Rewrite the rows between the line containing "The height and width of the screenshot is (811, 1512)." and the line containing "[x=83, y=389]", inclusive, swapping "dropdown" for "drop-down list" and leaving everything else unchanged.

-- BEGIN --

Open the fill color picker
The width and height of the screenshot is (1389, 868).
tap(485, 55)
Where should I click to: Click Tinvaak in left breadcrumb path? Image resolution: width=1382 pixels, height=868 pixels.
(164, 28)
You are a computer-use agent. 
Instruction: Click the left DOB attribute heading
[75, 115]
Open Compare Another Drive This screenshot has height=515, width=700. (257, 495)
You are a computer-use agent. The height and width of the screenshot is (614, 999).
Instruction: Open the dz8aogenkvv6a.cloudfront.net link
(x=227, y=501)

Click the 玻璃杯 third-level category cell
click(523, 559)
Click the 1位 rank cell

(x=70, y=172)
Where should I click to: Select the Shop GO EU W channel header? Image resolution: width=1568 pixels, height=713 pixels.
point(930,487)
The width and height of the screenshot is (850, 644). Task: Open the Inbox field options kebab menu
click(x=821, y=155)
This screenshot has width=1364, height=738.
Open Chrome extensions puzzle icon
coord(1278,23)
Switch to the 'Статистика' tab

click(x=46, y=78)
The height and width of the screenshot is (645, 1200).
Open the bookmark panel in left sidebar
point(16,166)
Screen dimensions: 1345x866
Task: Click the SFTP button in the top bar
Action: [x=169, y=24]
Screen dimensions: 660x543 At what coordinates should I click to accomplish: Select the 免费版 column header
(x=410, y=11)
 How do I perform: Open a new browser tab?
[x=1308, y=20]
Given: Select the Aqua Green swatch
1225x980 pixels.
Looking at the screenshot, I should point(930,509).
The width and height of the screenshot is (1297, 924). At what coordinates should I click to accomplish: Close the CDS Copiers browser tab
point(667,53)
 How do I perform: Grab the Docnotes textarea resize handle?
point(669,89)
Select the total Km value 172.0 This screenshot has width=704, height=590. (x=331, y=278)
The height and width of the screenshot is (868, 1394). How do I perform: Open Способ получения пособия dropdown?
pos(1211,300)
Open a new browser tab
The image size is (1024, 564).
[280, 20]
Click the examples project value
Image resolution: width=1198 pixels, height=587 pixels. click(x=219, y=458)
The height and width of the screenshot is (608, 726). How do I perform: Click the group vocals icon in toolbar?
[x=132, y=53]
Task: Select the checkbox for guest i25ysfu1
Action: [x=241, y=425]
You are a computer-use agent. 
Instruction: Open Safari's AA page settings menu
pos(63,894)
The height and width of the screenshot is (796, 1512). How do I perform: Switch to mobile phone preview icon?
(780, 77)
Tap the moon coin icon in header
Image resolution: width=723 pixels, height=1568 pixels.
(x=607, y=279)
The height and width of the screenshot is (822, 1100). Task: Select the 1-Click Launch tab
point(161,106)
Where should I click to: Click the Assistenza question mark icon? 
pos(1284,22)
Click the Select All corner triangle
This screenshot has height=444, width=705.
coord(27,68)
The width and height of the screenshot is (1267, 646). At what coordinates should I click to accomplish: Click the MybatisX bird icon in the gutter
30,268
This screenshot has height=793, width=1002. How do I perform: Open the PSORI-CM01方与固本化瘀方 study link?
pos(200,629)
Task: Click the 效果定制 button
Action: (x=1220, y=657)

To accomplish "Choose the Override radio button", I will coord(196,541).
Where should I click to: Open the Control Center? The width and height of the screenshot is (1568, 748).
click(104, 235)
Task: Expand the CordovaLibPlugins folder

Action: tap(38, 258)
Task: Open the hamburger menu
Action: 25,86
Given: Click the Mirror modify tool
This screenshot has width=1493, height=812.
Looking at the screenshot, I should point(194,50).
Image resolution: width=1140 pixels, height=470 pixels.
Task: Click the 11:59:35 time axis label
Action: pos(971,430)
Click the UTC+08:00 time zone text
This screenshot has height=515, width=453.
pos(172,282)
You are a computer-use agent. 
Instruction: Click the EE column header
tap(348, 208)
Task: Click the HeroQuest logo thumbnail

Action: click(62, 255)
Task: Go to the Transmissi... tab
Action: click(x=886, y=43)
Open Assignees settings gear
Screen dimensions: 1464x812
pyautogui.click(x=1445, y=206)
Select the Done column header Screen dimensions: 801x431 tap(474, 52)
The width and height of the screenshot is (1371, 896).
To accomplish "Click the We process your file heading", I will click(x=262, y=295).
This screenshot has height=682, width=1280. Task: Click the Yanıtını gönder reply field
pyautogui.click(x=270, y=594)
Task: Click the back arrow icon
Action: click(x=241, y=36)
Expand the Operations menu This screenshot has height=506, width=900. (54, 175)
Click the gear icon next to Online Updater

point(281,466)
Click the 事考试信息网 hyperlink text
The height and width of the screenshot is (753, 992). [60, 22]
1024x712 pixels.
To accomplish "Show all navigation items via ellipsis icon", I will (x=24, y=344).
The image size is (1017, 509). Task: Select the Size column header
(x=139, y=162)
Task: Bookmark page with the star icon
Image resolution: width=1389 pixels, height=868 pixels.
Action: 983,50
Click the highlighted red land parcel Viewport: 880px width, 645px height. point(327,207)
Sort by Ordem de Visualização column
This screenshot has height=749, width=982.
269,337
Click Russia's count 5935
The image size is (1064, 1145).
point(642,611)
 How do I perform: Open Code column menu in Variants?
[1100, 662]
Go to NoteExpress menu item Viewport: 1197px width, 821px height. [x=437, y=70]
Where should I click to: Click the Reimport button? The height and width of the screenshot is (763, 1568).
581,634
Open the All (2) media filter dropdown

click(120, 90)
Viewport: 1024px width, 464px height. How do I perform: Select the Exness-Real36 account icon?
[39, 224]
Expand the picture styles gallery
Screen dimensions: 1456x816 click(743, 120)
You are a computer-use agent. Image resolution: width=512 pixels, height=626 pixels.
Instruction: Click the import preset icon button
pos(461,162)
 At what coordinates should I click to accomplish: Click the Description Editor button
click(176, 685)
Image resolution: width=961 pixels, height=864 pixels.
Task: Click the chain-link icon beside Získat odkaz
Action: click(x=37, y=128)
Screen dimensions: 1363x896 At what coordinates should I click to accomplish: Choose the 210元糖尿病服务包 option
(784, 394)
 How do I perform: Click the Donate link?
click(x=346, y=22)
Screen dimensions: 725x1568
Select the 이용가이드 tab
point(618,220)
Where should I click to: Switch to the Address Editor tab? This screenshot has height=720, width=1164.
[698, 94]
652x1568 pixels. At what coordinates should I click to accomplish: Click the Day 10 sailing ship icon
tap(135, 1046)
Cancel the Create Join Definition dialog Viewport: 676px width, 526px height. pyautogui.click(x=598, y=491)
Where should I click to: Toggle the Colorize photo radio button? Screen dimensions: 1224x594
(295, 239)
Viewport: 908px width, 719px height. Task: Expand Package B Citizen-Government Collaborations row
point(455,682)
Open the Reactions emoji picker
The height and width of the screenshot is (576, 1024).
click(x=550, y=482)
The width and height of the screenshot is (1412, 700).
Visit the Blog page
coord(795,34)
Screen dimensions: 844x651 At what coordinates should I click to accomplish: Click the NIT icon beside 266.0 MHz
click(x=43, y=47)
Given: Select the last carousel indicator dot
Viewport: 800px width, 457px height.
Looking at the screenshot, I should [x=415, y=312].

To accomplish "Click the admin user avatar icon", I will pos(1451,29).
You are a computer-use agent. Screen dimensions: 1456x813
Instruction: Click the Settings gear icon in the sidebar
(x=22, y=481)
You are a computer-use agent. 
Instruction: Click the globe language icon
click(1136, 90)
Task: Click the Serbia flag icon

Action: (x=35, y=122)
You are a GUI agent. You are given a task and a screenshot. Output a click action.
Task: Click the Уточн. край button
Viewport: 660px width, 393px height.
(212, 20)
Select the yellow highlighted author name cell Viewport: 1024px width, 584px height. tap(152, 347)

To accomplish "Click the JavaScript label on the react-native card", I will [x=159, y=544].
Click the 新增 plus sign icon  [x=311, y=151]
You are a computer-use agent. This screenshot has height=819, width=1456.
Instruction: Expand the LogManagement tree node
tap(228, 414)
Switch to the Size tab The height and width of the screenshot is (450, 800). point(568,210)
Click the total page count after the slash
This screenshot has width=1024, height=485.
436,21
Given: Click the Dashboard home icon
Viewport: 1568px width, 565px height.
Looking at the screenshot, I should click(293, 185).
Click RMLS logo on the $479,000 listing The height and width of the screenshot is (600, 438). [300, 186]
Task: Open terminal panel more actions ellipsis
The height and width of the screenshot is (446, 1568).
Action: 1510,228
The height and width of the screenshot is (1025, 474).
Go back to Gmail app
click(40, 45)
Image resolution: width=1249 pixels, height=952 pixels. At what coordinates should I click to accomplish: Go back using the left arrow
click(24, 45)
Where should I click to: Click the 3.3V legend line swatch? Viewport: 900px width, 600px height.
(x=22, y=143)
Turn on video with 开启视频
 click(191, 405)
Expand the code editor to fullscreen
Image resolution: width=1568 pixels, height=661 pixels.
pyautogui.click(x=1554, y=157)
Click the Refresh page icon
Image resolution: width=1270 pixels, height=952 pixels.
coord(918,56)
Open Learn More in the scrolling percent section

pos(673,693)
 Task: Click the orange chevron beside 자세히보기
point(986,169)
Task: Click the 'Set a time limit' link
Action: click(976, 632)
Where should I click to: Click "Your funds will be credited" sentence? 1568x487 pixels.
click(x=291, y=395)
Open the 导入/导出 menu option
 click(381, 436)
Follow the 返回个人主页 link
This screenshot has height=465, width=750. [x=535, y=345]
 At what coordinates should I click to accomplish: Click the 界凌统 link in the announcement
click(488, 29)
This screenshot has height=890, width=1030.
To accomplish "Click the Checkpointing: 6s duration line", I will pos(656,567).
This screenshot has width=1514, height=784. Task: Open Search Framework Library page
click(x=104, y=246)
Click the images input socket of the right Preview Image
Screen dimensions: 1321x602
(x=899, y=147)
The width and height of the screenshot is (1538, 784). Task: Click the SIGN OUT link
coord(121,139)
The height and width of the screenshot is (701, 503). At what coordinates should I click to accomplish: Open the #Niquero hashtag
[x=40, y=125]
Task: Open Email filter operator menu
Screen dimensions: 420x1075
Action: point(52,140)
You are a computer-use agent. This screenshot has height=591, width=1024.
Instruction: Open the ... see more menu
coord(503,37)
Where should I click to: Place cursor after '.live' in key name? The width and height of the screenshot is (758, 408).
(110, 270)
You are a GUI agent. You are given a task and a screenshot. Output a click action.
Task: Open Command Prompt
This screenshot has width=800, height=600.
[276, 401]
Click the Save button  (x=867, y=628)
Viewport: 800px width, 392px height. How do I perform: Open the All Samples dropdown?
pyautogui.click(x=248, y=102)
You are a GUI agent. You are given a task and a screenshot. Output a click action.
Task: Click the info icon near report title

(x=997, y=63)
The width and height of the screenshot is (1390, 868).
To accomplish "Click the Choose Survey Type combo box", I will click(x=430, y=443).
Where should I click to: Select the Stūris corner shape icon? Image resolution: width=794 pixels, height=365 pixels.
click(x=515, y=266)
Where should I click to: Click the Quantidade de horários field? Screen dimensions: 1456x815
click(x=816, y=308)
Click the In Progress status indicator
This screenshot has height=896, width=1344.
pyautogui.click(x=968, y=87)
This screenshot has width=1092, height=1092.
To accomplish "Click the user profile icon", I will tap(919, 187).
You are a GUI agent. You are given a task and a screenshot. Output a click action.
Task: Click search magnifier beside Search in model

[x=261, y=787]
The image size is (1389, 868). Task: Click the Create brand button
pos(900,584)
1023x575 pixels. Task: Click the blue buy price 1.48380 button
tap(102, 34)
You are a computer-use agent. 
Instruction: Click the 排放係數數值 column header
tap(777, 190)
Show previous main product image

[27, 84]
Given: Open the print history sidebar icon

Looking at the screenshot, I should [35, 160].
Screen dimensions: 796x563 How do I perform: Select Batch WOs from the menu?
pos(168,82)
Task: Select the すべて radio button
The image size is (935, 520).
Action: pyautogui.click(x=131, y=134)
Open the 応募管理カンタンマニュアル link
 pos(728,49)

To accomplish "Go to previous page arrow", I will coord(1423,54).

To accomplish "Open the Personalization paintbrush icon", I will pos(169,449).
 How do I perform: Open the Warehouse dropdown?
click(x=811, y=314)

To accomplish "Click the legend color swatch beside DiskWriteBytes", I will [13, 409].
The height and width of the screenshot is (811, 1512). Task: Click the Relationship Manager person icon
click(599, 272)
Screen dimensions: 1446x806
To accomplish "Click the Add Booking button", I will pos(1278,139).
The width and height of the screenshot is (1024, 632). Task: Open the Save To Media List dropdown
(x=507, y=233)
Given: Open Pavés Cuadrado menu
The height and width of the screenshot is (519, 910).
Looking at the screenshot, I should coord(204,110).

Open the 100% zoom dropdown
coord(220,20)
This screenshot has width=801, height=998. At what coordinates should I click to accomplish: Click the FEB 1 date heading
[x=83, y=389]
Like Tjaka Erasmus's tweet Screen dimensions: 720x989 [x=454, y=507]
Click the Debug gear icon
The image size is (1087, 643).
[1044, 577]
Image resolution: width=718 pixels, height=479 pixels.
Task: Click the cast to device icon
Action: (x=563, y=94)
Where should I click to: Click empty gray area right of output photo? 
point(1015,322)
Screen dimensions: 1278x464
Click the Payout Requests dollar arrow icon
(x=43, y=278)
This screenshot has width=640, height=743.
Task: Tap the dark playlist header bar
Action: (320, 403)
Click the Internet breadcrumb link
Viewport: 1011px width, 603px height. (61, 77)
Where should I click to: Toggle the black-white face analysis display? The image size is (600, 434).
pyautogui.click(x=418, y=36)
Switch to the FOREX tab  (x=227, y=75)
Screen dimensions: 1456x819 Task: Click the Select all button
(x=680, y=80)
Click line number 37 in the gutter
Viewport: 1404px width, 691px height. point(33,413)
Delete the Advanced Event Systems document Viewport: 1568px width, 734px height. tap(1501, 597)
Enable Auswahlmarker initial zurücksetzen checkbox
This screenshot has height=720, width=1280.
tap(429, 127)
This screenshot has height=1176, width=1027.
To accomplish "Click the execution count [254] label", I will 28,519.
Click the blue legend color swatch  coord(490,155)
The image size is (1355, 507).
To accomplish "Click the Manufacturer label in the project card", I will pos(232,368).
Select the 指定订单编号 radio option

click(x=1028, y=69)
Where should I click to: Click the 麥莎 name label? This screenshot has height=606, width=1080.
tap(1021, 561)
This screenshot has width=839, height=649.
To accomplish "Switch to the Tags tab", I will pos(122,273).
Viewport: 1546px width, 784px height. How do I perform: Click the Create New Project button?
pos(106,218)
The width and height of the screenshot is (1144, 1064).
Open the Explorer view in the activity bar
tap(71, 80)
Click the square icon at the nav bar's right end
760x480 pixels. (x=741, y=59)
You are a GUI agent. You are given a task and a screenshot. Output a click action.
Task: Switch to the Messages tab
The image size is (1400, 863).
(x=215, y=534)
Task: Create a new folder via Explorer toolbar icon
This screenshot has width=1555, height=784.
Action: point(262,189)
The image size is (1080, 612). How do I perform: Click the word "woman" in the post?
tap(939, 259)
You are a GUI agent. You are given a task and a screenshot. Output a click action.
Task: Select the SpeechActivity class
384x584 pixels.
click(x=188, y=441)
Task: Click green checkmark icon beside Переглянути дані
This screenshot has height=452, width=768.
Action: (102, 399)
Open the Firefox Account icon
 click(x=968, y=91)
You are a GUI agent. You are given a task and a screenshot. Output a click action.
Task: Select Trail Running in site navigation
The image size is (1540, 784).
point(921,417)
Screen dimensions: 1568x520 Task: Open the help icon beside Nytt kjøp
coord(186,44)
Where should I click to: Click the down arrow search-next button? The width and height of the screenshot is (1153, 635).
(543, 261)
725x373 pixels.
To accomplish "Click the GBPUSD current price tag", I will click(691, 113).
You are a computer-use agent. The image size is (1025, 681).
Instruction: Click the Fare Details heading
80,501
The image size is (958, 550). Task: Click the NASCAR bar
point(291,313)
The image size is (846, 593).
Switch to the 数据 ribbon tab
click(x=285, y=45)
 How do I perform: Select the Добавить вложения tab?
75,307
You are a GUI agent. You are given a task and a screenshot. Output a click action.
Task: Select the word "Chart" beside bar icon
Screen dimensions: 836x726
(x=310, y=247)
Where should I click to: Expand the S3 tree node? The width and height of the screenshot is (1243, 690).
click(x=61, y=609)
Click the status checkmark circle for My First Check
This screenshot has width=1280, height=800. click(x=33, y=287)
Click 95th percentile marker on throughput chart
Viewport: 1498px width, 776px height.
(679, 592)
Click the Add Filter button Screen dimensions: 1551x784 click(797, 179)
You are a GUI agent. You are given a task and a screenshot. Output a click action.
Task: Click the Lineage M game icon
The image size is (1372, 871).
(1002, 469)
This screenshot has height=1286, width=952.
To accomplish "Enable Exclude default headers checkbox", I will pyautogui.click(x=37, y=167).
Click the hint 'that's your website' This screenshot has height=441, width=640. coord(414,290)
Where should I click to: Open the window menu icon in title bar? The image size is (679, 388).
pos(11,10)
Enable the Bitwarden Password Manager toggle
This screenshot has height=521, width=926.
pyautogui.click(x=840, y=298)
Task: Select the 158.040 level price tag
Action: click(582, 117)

-- END --

__FINAL RESULT__.
The height and width of the screenshot is (811, 1512). Task: Click the Relationship Manager person icon
click(599, 272)
Screen dimensions: 1446x806
To accomplish "Click the Add Booking button", I will pos(1278,139).
The width and height of the screenshot is (1024, 632). Task: Open the Save To Media List drop-down list
(x=507, y=233)
Given: Open Pavés Cuadrado menu
The height and width of the screenshot is (519, 910).
Looking at the screenshot, I should coord(204,110).

Open the 100% zoom drop-down list
coord(220,20)
This screenshot has width=801, height=998. At what coordinates should I click to accomplish: Click the FEB 1 date heading
[x=83, y=389]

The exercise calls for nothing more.